Israeli Prime Minister Binyamin Netanyahu was formally charged with bribery, fraud and breach of trust in November 2019, after a lengthy police investigation.
The first hearing began in May 2020. Under Israeli law, Netanyahu is permitted to remain prime minister while the charges are heard. Netanyahu denies all charges and accuses his enemies of conspiring against him.
On May 24, 2020, Israeli Prime Minister Binyamin Netanyahu was brought into a Jerusalem courthouse for his first hearing in a complicated trial involving several counts of bribery, fraud and breach of trust in various contexts.
The next round of hearings over the coming months will be procedural, and the court has already granted permission for Netanyahu and other co-defendants in the case to be absent from these proceedings. Depending on the requests made by the defendants’ attorneys and the willingness of the Court to accommodate them, it may not be necessary for Netanyahu to return to the courtroom until 2021.
The indictment that launched the criminal case was the culmination of a police investigation of the Prime Minister that began in December 2016.
Israeli prosecutors have assembled a list of more than 300 witnesses, including three state witnesses who are former close Netanyahu associates. It is expected to be months before any of these witnesses are called. There are also thousands of pages of evidence to sift through, which has led to repeated requests by the defendants’ lawyers to delay the trial to give them time to review all of the evidence.
This AIJAC fact sheet is intended to inform about the basic details of the cases being tried, and answer some frequently asked questions about the process.
What are the offences that Netanyahu has been charged with and in which cases?
Netanyahu has been charged with bribery, fraud and breach of trust. His active corruption cases have been placed into three groupings, popularly referred to in Israel as “Case 1000”, “Case 2000” and Case 4000”. (Case 3000 looks at alleged corruption surrounding a government contract to buy submarines from Germany, but Netanyahu is not a suspect in that case.)
Case 1000: Gifts
In Case 1000, Netanyahu has been charged with having had a conflict of interest when, as Minister of Communications, he is alleged to have intervened in affairs related to the business interests of Hollywood producer Arnon Milchan. Over the course of 20 years, Netanyahu allegedly received expensive cigars and champagne, worth US$195,000, and jewellery for his wife Sara costing US$3,100, from Milchan, and from a friend of Milchan’s, Australian casino mogul James Packer.
Packer is not accused of any wrongdoing or of receiving anything in return for his generosity, but Milchan is facing charges. The charges cite three separate incidents in which Netanyahu allegedly assisted Milchan regarding visas, explored the extension of lucrative tax breaks and provided information that could help his business interests.
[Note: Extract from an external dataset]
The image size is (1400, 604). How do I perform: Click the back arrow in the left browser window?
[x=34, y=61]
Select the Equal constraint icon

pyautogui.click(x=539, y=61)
Case 2000: Arnon Mozes and Yedioth Ahronoth
Israel’s largest newspapers are Yedioth Ahronoth and Israel Hayom. Israel Hayom, a free newspaper which is owned by US billionaire Sheldon Adelson, an outspoken Netanyahu supporter, is often criticised by the political left for portraying Netanyahu in an overly positive light. Meanwhile,Yedioth, led by chairman and editor Arnon Mozes, is often criticised by the right for being unfairly critical of Netanyahu.
Case 2000 deals with recorded conversations Netanyahu had with Mozes in 2009, discussing advancing potential legislation that could harm competitor, Israel Hayom’s, business model in return for more favourable coverage of Netanyahu in Yedioth. Mozes is also a defendant in this case.
Case 4000: The Israeli telecommunications company Bezeq
Case 4000 alleges that Netanyahu directed Israel’s Communications Ministry to intervene in regulatory and other business decisions in ways that benefited Shaul Elovitch, the former owner of the Israeli telecommunications company Bezeq, to the tune of hundreds of millions of dollars. In return for the help, Netanyahu is alleged to have demanded favourable media coverage in Bezeq’s online media outlet, Walla.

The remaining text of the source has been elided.